El domingo, 2 de agosto de 2020


DÉCIMO OCTAVO DOMINGO ORDINARIO

(Isaías 55:1-3; Romanos 8:35.37-39; Mateo 14:13-21)


El presbítero Domingo de Guzmán era joven compañero de Diego, el obispo de Osma en España.  Los dos pasaron muchos años viajando juntos, particularmente en el sur de Francia.  Allá el catarismo, una secta que creía que el diablo creó el orden material, tenía gran seguimiento.  Los dos clérigos esperaban convencer a los cátaros de la bondad de la creación por una predicación alumbrada.  De repente el obispo Diego murió.  Domingo estaba intensamente turbado.  Sentía que tuvo que renovar solo la predicación para salvar a los cátaros de modos de pensar inhumanos.  Domingo recuperó sus fuerzas para lanzar a la Orden de los Predicadores.  El evangelio hoy recuerda una historia semejante.

San Lucas describe a Juan Bautista como pariente de Jesús.  A lo mejor su relación era más significante que esto.  Juan bautizó a Jesús.  Es muy posible que Jesús hubiera seguido a Juan como su discípulo por un rato.  De todos modos, evidentemente Jesús se pone muy triste con las noticias del asesinato de Juan.  Dice el evangelio hoy que cuando se entera del acontecimiento, Jesús se dirige a un lugar “apartado y solitario”.  Tal vez pensaba sobre su vida y la posibilidad de su muerte prematura como la de Juan.  Se ha dicho que tenemos que aceptar nuestra muerte antes de que podamos ser libres de vivir.  Es decir, con el reconocimiento de nuestra muerte, no desgastaremos tiempo en cosas frívolas, sino nos dedicaremos a las cosas que nos importan lo más.  Lo que le importa a Jesús lo más es el reino de Dios, su Padre.

La experiencia de la pandemia debería habernos llevado a la misma percepción.  Incluso si no hemos conocido a nadie que haya muerto a causa del virus, las referencias continuas a la muerte nos han estremecido.  “¿Qué pasaría si fuera a morir yo?” nos preguntamos.  Seguimos con otros interrogantes: “¿He realizado algo que vale?” y “¿Qué querría hacer?”

Ciertamente no queremos pensar en nosotros como haber vivido solamente para nosotros mismos. Nuestros padres y catequistas nos han enseñado a preocuparnos de los demás.  ¿Somos hermanos, amigos, prójimos dignos del nombre cristiano?  Jesús nos muestra cómo ser un cristiano en la lectura hoy.  Cuando la gente le enfrenta con sus necesidades, no demora para compadecerse de ella.  En primer lugar, Jesús cumple con su necesidad más evidente.  Cura a los enfermos.

Entonces Jesús se percata de una necesidad más profunda.  Se parece como el hambre para pan, pero es una necesidad espiritual, no material.  Jesús sabe que les falta el sustento espiritual para llegar al reino de Dios.  Es el conocimiento que Dios los ama como sus hijos e hijas.  En la primera lectura el profeta ofrece este conocimiento a los refugiados judíos en Babilonia.  Dice que Dios está proporcionándoles no solo el pan sino también la libertad para volver a Judea.  Este conocimiento se pone aún más concreto en la segunda lectura.  San Pablo nos asegura que nada – ni siquiera la muerte – vence el amor de Cristo para nosotros.

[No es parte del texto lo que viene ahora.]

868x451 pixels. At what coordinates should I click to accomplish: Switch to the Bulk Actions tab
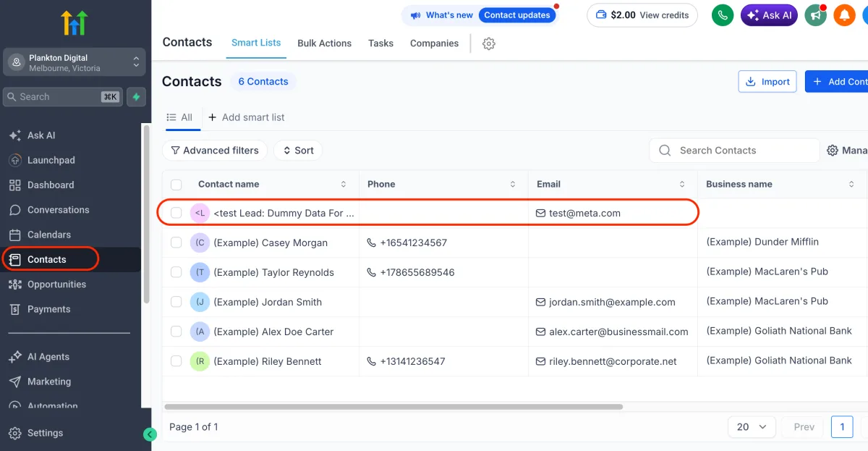[x=325, y=43]
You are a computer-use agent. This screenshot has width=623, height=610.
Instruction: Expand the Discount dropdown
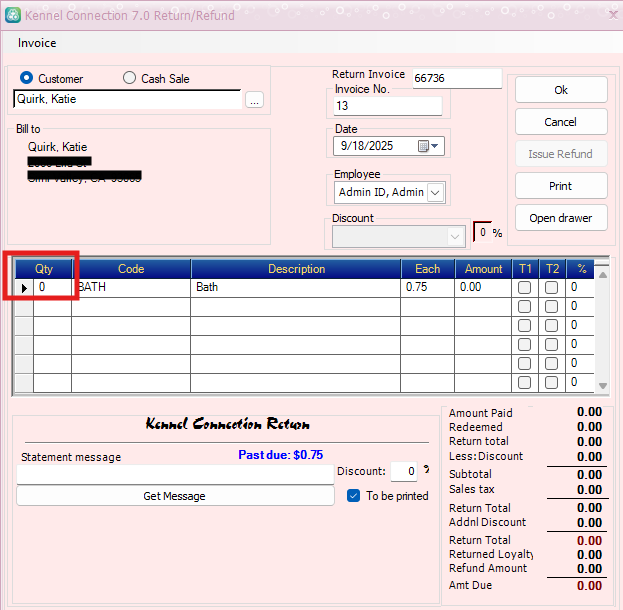click(x=456, y=236)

Recibimos este amor particularmente por medio de la Eucaristía.  Es pan básico (solo harina y agua) transformado en el cuerpo verdadero del Señor.  Tomándolo, nosotros no lo asimilamos en nosotros como hacemos con comida ordinaria.  Al contrario, nos asimila en ello para que vivamos más libres, felices, y preocupados por los demás.  En el evangelio Jesús anticipa la última cena donde nos proporciona la Eucaristía definitivamente.  Él toma el pan, mira al cielo bendiciendo a Dios el Creador, y lo reparte a sus discípulos.  Ellos siguen distribuyéndolo a todo el mundo.

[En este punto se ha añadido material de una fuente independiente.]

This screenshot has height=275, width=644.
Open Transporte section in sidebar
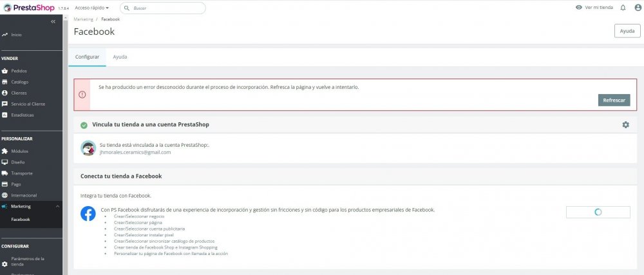click(22, 173)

Muchos están temerosos de la muerte causado por el virus Corona-19.   Se preocupan de contraerlo en el trabajo y de sus hijos contrayéndolo en la escuela.  Ciertamente la vigilancia sigue necesaria.  Es solo prudente que mantengamos la distancia indicada de uno a otro y llevemos máscaras como recomiendan nuestros funcionarios de salud.  Pero es aún más indicada la confianza en el amor de Dios para cada uno de nosotros.  Este amor nos permite a libres, felices, y preocupados por los demás. Incluso si morimos este amor no disminuye.  Más bien, se transforma en una acogida entre los santos.